Eberhard Nourney
- Country (sports): Germany
- Born: 23 April 1904 Cologne, Germany
- Died: 31 July 1936 (aged 32) Brunshaupten, Germany

Singles

Grand Slam singles results
- French Open: 2R (1930)
- Wimbledon: 3R (1931)

Doubles

Grand Slam doubles results
- Wimbledon: SF (1933)

= Eberhard Nourney =

German tennis player

Wilhelm Otto "Eberhard" Nourney (23 April 1904 – 31 July 1936) was a tennis player from Germany.

==Career==
Nourney competed in 1929 Wimbledon Championships but was eliminated in the opening round, by Colin Robbins of South Africa.

The German also failed to register a win at the 1930 French Championships, losing to second seed Bill Tilden in the second round, having received a bye in the first.

In the 1931 Wimbledon Championships, Nourney made it into the third round, with wins over Denmark's Helge Plougmann and Dutch player Josef Knottenbelt. He lost in the third round to eventual finalist Frank Shields. Later that year, Nourney won the men's doubles title at the German Championships, with Walter Dessart as his partner.

Nourney was beaten by David Williams, a local, in the first round of the 1933 Wimbledon Championships but did manage to reach the doubles semi-finals, partnering Gottfried von Cramm.

He represented Germany in eight International Lawn Tennis Challenge ties during his career, the first in 1931 and last in 1934. From his 13 rubbers he had seven wins, three in singles and four in doubles.

==Death==
Nourney died of heart disease in 1936 at the age of 32.

═══

* QUESTIONS:
a) Answer these questions from the article on Eberhard Nourney, one line each and marked alike:
(i) Who eliminated Nourney in the opening round of the 1929 Wimbledon Championships?
(ii) Who was his partner when he won the men's doubles title at the German Championships?
(iii) In how many International Lawn Tennis Challenge ties did he represent Germany?
b) From the article on Eberhard Nourney, set down word for word the part that opens with the words containing "In the 1931" and closes with "Gottfried von Cramm.".
c) Translate this sentence from the article on Eberhard Nourney into Spanish: "Nourney died of heart disease in 1936 at the age of 32."

═══

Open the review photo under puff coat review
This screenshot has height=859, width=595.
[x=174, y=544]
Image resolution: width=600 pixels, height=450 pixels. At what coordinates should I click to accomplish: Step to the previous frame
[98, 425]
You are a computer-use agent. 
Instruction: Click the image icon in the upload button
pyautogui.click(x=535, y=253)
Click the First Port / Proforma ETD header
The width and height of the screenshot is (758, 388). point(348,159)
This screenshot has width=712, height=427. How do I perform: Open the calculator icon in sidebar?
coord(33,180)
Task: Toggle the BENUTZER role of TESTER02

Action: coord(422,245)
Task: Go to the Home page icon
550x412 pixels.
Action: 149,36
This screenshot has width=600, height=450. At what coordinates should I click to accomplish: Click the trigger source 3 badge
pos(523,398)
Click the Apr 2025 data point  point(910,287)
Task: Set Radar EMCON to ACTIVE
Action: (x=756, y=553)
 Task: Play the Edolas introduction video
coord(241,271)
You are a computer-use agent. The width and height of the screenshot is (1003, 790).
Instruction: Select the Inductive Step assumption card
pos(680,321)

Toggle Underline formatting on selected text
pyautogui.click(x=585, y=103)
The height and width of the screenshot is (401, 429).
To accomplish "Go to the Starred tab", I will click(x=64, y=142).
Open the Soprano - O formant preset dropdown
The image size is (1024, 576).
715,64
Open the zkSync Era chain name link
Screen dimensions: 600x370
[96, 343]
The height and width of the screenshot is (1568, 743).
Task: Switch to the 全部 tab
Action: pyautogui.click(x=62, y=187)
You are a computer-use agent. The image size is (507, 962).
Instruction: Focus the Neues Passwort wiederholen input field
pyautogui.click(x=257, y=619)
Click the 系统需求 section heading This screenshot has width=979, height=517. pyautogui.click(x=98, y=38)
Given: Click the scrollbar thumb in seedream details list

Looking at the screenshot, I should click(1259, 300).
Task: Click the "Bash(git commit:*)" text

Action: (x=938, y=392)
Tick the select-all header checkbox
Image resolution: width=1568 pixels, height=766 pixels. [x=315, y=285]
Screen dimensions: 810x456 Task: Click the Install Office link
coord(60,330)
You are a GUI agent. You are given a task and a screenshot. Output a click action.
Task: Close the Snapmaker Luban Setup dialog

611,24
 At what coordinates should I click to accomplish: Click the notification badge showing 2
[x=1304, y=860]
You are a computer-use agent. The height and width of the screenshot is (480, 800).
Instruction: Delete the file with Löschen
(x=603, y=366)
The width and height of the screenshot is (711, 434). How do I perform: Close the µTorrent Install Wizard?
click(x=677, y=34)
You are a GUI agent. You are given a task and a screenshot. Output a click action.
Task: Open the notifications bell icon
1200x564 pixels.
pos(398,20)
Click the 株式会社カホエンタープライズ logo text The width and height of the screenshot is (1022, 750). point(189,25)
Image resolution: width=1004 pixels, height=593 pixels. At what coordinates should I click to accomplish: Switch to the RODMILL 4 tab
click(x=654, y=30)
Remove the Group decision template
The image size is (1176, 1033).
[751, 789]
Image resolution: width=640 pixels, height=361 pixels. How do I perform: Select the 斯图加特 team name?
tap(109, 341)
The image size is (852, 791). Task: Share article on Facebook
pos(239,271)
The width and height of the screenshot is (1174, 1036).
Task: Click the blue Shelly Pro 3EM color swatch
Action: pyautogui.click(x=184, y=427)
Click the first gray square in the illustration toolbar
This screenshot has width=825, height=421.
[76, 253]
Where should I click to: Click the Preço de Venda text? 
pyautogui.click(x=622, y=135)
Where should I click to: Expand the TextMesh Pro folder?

═══

* EXERCISE RESULTS:
a)
(i) Colin Robbins of South Africa
(ii) Walter Dessart
(iii) Eight

b)
In the 1931 Wimbledon Championships, Nourney made it into the third round, with wins over Denmark's Helge Plougmann and Dutch player Josef Knottenbelt. He lost in the third round to eventual finalist Frank Shields. Later that year, Nourney won the men's doubles title at the German Championships, with Walter Dessart as his partner.

Nourney was beaten by David Williams, a local, in the first round of the 1933 Wimbledon Championships but did manage to reach the doubles semi-finals, partnering Gottfried von Cramm.

c) Nourney murió de una enfermedad cardíaca en 1936 a los 32 años.